Tuesday, September 1, 2009

San Jose Mercury News: Fiorina, eyeing Senate run, faces questions over HP sales in Iran

SACRAMENTO — Over the past dozen years, Hewlett-Packard has sold hundreds of millions of dollars worth of printers and other products to Iran through a Middle East distributor, sidestepping a U.S. ban on trade with the country.

Now the person who headed HP for much of that time, Carly Fiorina, is ramping up to run for U.S. Senate. And questions are emerging about what Fiorina knew about HP's growing presence in Iran during her six-year tenure at the Silicon Valley firm from 1999 to 2005.

With Iran drawing condemnation abroad for its suspected pursuit of nuclear weapons and crackdown on government dissidents, Fiorina could find herself on the defensive. Did the former CEO know that her company was selling its wares to Iran through a European subsidiary and then a Middle Eastern distributor while she was at the helm? If an HP executive had such direct knowledge, that would violate the trade embargo.

Fiorina, a Republican who is gearing up to challenge three-term Democratic incumbent Sen. Barbara Boxer in 2010, declined an interview request. But she issued a statement through her campaign spokeswoman saying that she was unaware of any sales to Iran during her time at the company.

"It is illegal for American companies to do business in Iran," the spokeswoman, Beth Miller, wrote. "To her knowledge, during her tenure, HP never did business in Iran and fully complied with all U.S. sanctions and laws."

Early this year, the U.S. Securities and Exchange Commission issued a letter to HP seeking information about the company's dealings in Iran, Syria and Sudan. HP responded that in fiscal 2008 about $120 million worth of products were sold to Iran by a Dutch subsidiary through a Middle Eastern distributor. But even as the company claimed that those sales were legal because its subsidiary was acting on its own, HP in January announced it was severing ties with Dubai-based Redington Gulf. The distributor had sold HP products to Iran since 1997, two years after the United States imposed a complete ban on exports to Iran.

The announcement came days after The Boston Globe reported from Iran that HP printers had become nearly ubiquitous there despite the embargo.

One former federal trade enforcement official said HP's dealings with the country are ripe for further investigation. If Fiorina or other HP employees based in the United States were aware that HP products were being resold to Iran, they could face fines or even prosecution for violating the trade embargo, said Mike Turner, former director of the Office of Trade Enforcement at the U.S. Department of Commerce.

"If I was still sitting in my chair today," said Turner, who retired as head of the enforcement agency two years ago, "I'd be looking at who at HP had knowledge of this and when did they develop that knowledge."

But one expert who represents firms seeking to comply with trade laws said he would be surprised if a company as large and sophisticated as HP did not take pains to insulate its U.S. operations from any sales to Iran.

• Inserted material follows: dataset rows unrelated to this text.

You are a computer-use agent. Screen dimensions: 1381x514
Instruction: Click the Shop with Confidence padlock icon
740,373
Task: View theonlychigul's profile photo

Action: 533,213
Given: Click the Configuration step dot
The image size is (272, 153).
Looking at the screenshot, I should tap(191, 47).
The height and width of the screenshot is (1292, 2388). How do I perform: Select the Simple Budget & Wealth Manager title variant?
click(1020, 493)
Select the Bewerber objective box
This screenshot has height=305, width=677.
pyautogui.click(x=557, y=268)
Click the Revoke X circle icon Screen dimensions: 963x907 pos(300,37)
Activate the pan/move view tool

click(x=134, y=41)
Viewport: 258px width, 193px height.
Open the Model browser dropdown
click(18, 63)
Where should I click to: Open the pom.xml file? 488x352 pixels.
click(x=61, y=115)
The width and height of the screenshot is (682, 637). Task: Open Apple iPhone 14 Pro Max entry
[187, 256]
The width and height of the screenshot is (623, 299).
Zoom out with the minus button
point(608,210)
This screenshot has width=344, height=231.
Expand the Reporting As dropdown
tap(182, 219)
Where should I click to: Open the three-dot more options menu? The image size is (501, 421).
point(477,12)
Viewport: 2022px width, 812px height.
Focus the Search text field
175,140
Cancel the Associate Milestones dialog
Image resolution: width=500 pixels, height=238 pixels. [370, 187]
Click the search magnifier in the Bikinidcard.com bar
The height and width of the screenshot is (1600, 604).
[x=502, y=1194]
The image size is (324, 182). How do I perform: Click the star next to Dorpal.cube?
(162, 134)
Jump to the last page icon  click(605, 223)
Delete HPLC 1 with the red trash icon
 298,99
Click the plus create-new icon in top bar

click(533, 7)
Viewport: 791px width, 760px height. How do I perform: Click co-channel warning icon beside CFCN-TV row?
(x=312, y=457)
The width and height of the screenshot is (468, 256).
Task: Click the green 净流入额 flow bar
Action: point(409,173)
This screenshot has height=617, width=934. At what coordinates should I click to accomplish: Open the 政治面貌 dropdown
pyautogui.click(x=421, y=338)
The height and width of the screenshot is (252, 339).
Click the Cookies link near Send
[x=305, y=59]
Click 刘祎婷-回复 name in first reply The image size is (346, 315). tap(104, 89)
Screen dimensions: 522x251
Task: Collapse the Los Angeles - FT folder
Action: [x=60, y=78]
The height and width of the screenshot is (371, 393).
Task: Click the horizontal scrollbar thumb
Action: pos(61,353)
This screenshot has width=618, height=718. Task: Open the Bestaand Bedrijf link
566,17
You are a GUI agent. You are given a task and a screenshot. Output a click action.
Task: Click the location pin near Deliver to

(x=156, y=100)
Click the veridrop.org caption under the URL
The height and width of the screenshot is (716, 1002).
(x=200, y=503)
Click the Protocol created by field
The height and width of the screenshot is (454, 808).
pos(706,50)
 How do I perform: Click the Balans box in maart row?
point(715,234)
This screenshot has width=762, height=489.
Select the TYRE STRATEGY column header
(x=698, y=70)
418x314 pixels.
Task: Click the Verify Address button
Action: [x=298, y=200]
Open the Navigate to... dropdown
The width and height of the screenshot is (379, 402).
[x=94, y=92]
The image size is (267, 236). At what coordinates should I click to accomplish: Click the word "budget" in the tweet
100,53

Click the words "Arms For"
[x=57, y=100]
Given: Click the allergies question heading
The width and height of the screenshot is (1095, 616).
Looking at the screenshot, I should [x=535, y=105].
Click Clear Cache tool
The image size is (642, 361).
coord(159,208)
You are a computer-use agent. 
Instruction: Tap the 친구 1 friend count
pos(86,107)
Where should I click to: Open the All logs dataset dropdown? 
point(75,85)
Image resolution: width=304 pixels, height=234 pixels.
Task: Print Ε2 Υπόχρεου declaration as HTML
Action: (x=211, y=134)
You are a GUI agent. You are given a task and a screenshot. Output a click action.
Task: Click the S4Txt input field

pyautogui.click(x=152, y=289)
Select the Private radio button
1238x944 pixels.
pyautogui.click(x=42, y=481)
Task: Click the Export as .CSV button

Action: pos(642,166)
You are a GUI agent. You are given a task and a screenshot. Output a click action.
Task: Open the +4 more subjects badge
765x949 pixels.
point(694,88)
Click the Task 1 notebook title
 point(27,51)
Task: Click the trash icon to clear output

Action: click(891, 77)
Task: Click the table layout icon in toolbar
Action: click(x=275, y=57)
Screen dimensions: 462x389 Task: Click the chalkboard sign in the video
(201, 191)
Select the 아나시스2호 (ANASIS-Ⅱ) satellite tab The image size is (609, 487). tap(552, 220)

"It had to be heavily vetted," said Douglas Jacobson, an attorney with the Washington, D.C., law firm Sandler, Travis & Rosenberg. As long as the sales were conducted by an entity outside the country and without knowledge or help from a U.S. employee, he said, the transactions pass legal muster.

Even if HP is able to satisfy legal questions, that doesn't mean Fiorina is in the clear politically. HP's relationship with its Middle East distributor, Redington Gulf, flourished on her watch.

In 1999, after she took over at HP, the company's Middle East general manager was quoted in a United Arab Emirates English-language newspaper calling Iran "a big market for Hewlett-Packard printers" and noting sales growth in the country was 50 percent. Fiorina herself in 2003 cited the Middle East as a growth region amid flagging sales elsewhere (she did not mention Iran specifically). And the same year, Redington Gulf trumpeted in a press release that sales of HP products had topped $100 million.

"The seeds of the Redington-Hewlett-Packard relationship were sowed six years ago for one market — Iran," the release said.

Fiorina's likely primary opponent, Assemblyman Chuck DeVore, R-Irvine, who happened to work on trade enforcement matters for the U.S. Defense Department in the 1980s, is already raising the issue in campaign missives.

"There is a record of the firm using "... gymnastics to circumvent U.S. export controls against the Islamic Republic of Iran," DeVore said in an interview. "I find that troubling and a point of weakness" for Fiorina.

Boxer's campaign declined to comment. But state Democratic Party chairman John Burton predicted voters won't buy Fiorina's explanation.

"She's running a company and doesn't know what's happening there?" Burton said. "It's always somebody else's fault."